_GIVEN RECORDS_:
==================================================
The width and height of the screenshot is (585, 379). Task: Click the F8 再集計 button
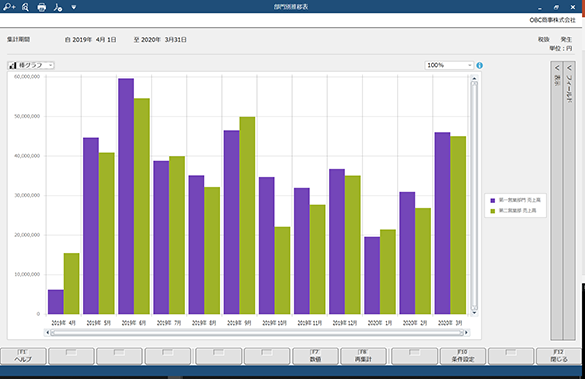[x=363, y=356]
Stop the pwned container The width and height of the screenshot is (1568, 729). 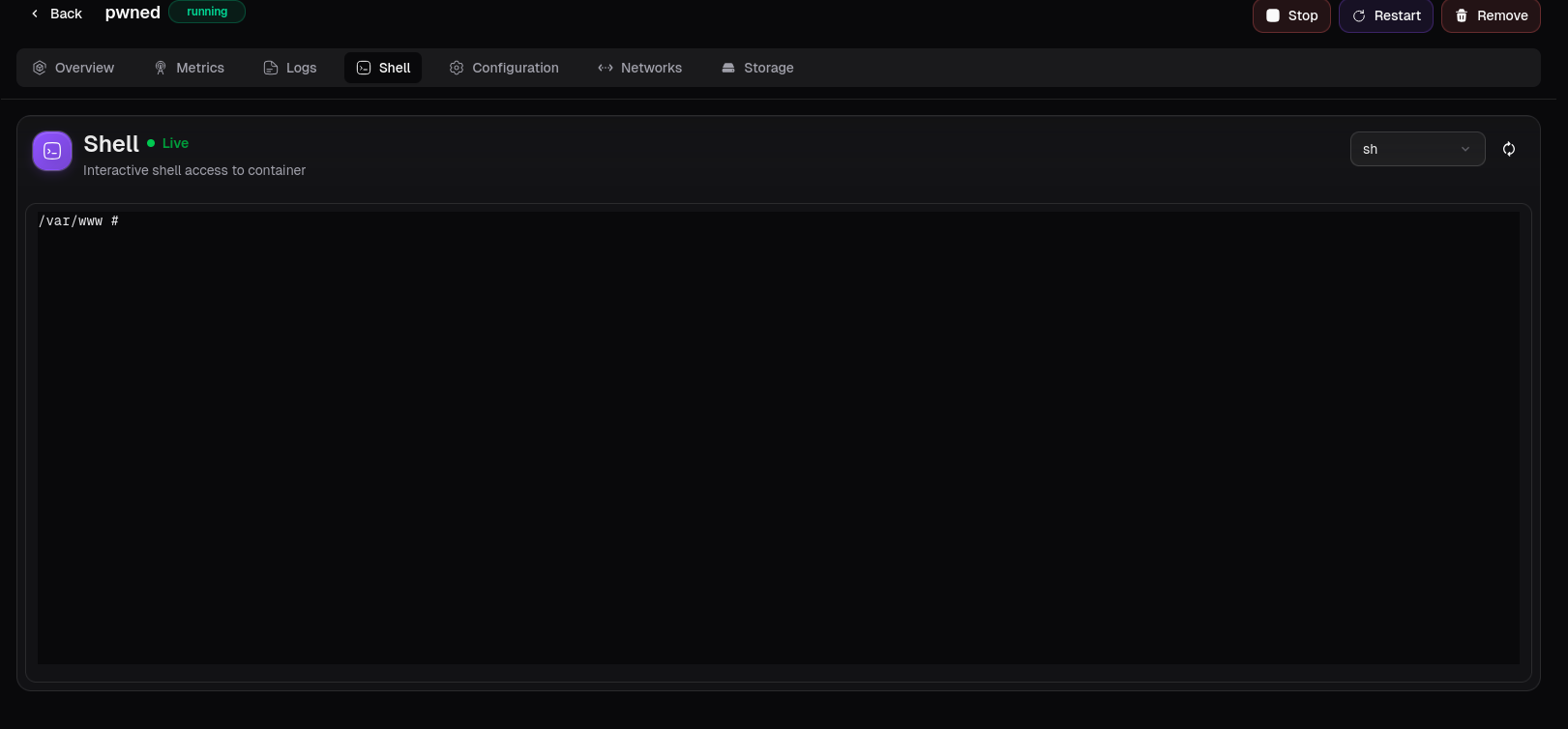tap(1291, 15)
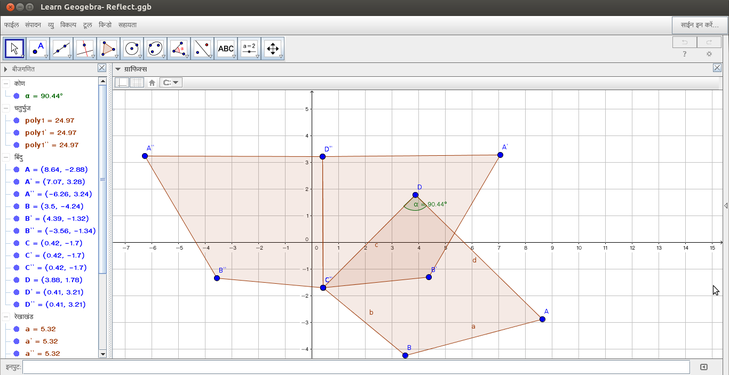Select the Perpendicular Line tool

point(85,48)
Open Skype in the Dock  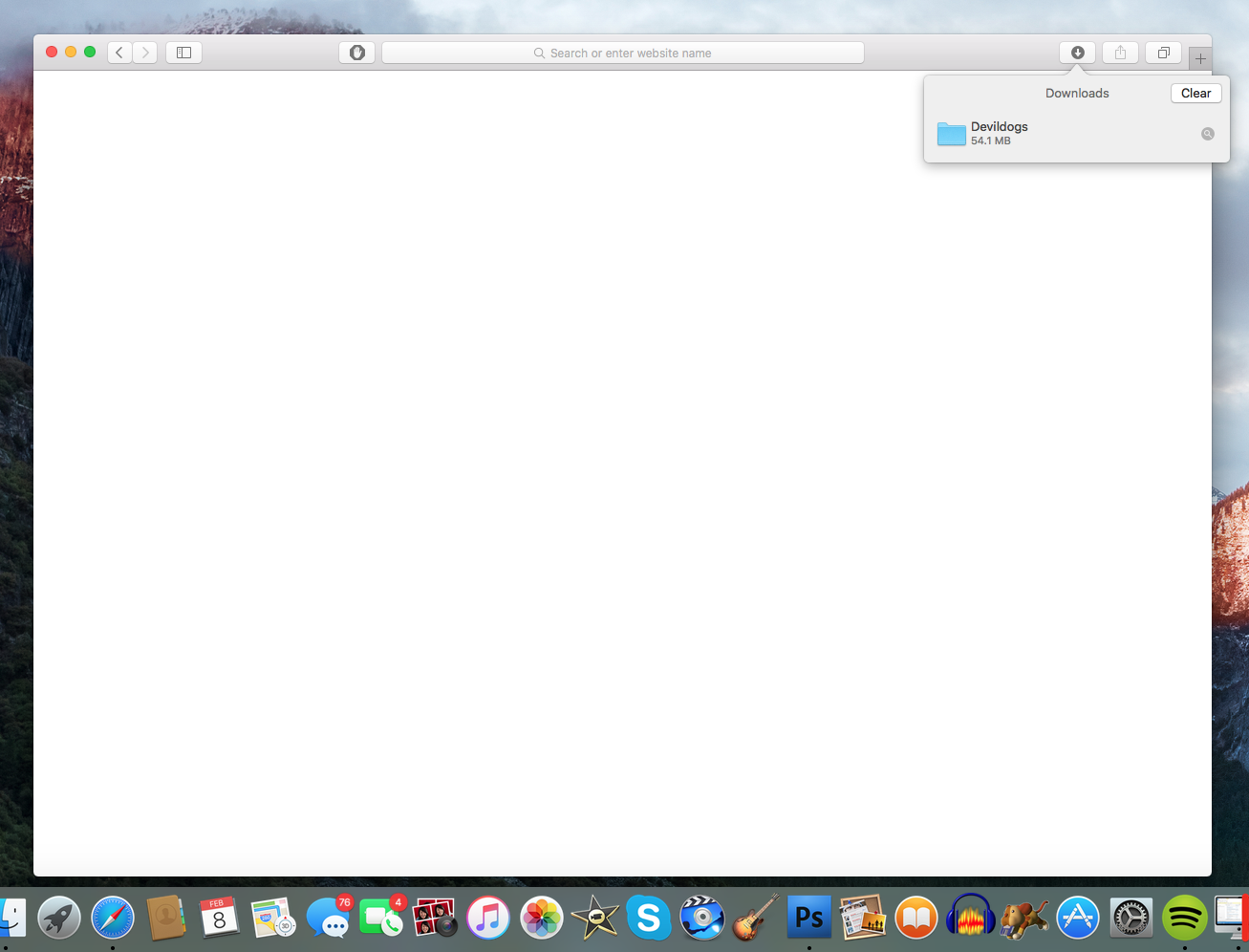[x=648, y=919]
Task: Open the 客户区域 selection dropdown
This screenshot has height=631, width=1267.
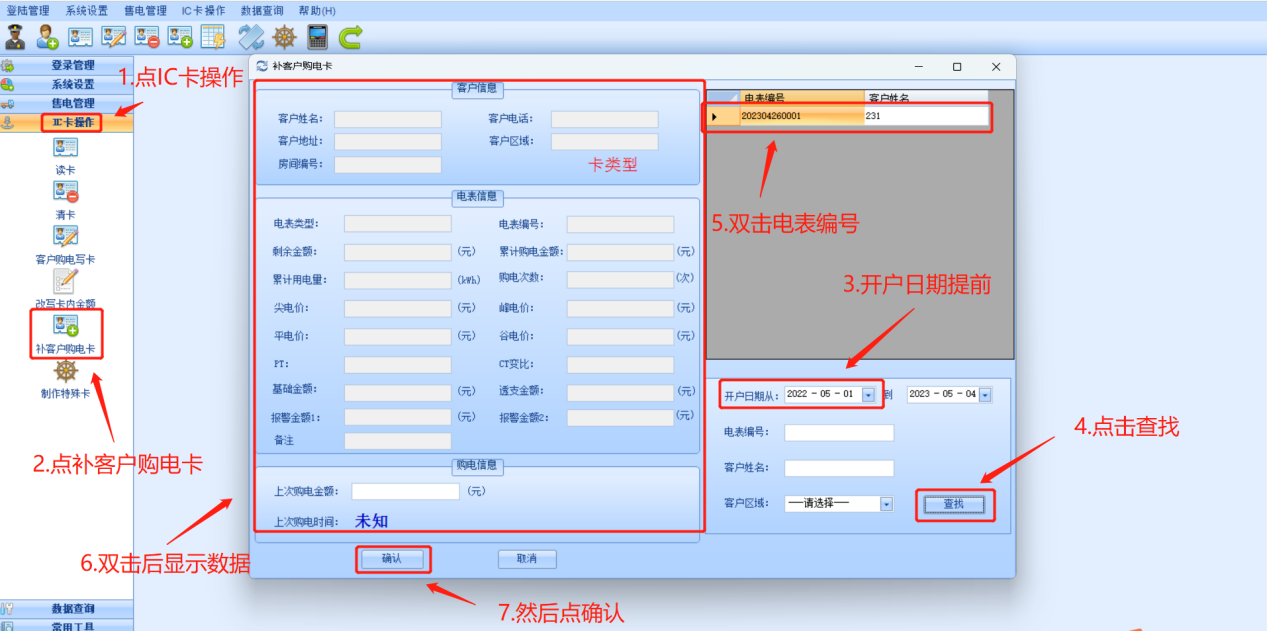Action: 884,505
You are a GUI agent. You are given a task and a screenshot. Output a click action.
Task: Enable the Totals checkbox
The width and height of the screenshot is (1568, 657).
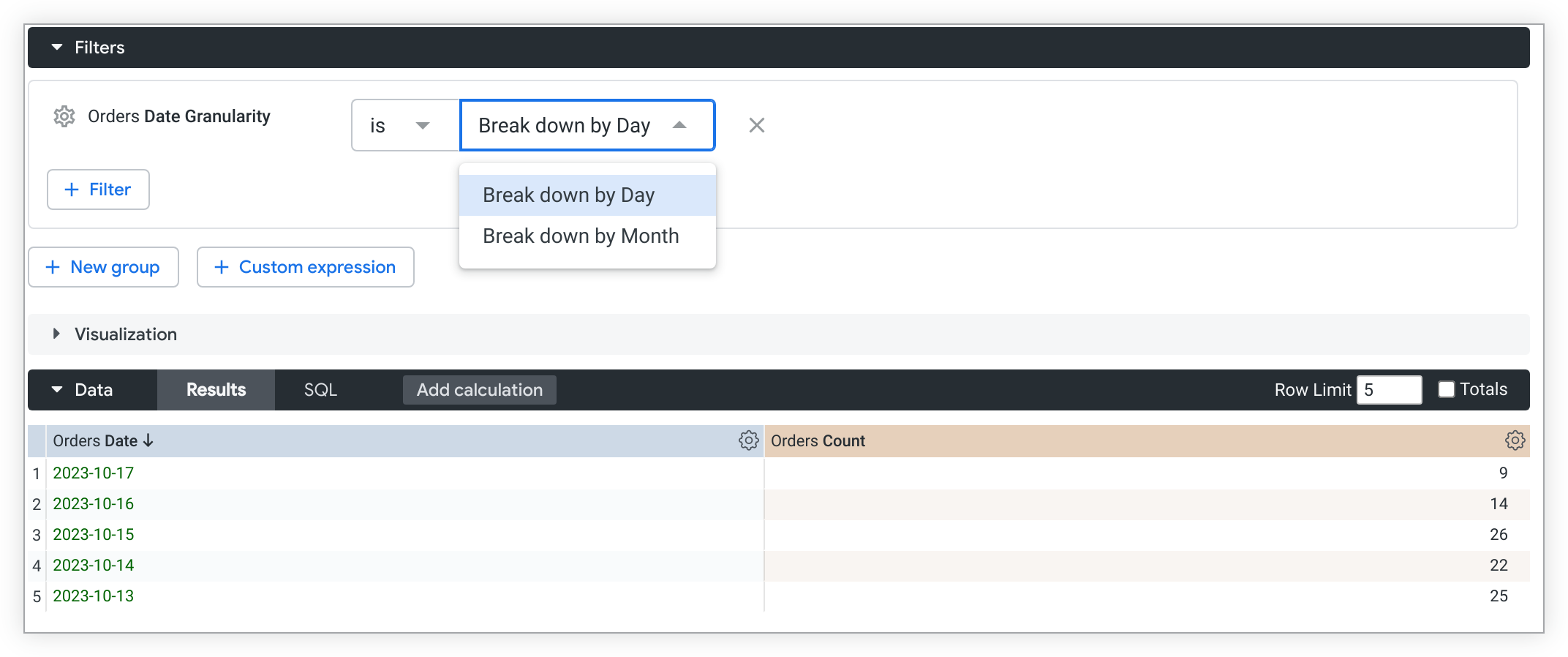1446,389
==================================================
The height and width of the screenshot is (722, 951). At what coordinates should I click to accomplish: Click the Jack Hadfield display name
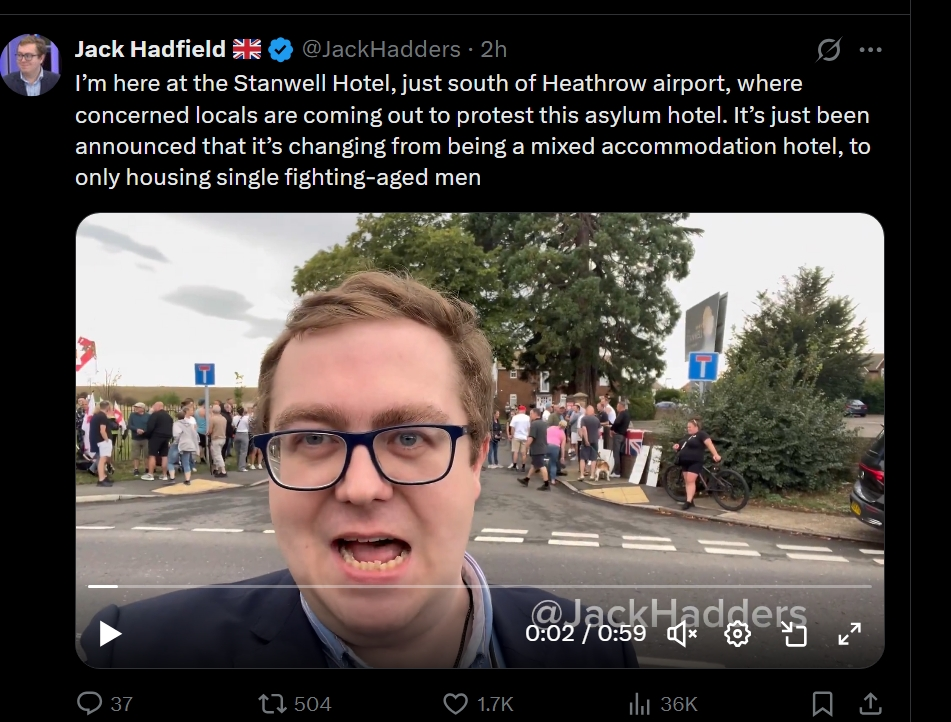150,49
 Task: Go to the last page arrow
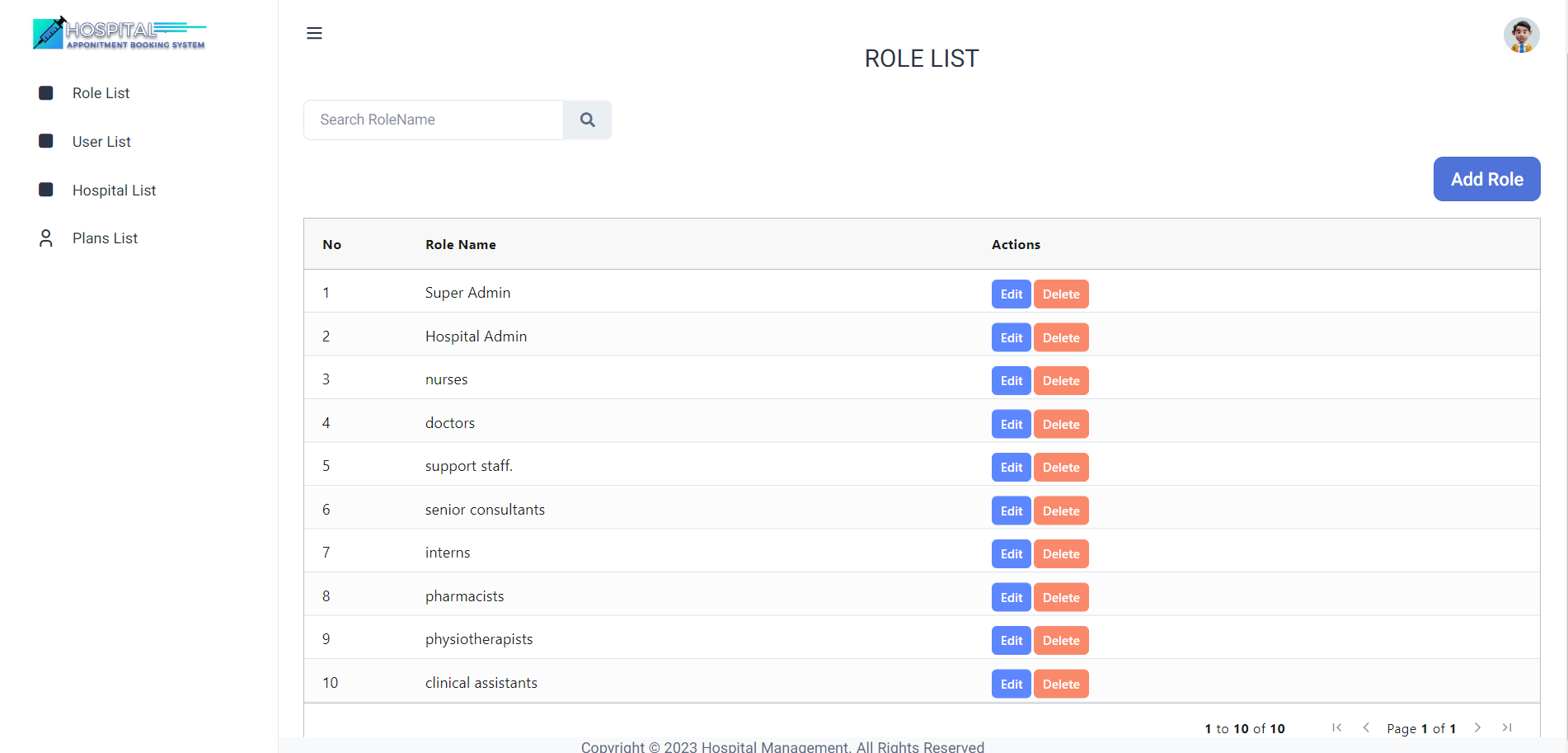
==================================================
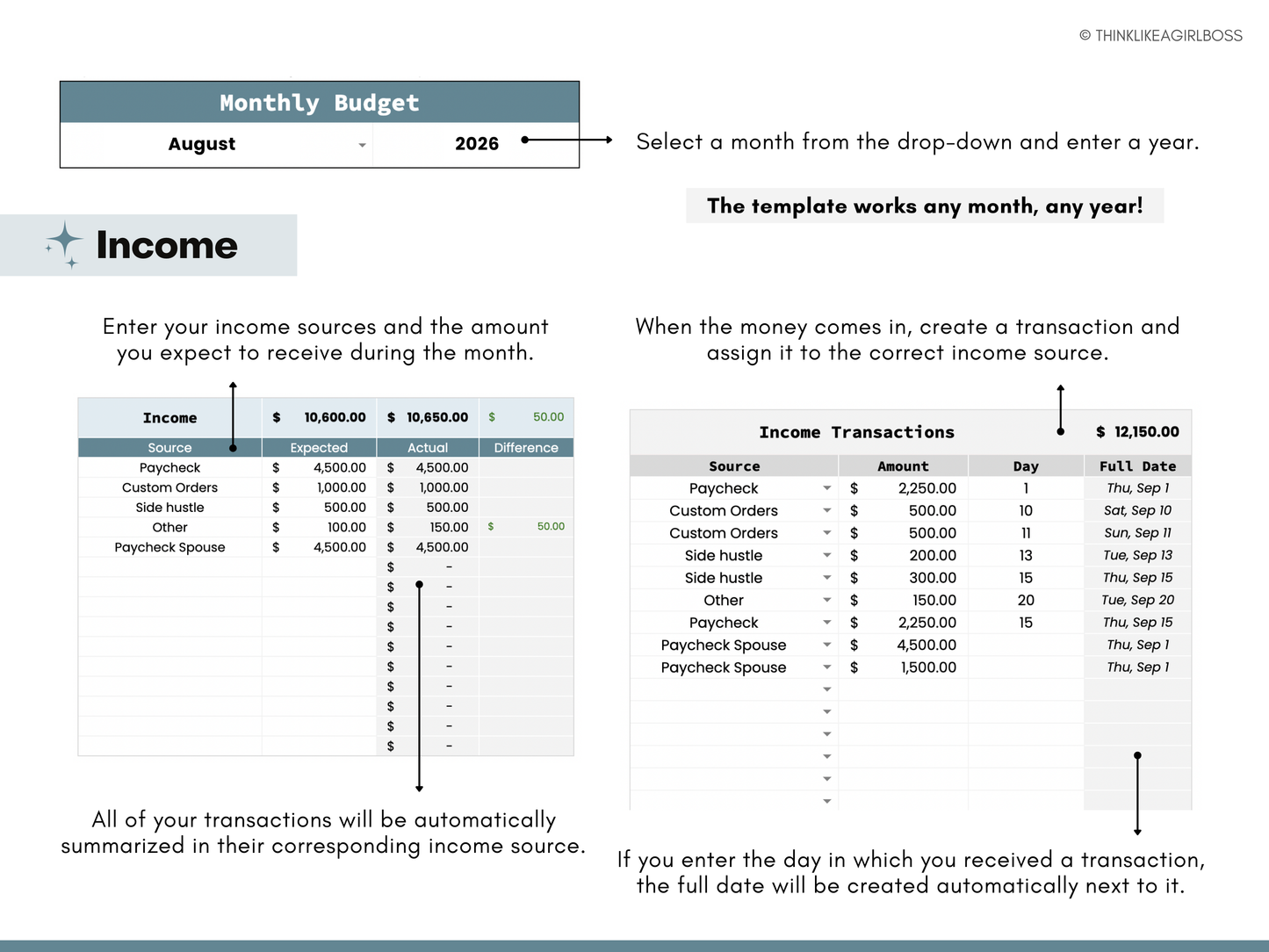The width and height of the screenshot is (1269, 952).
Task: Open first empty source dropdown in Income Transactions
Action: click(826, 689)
==================================================
_AIM OF THE EXERCISE_: Take the lines above starting at the one containing "The height and" and ending at the one containing "Task: Go to the last page arrow", and print them again exactly, without pictures.

_COMPLETED EXERCISE_:
The height and width of the screenshot is (722, 951). At what coordinates should I click to accomplish: Click the Jack Hadfield display name
150,49
 Task: Go to the last page arrow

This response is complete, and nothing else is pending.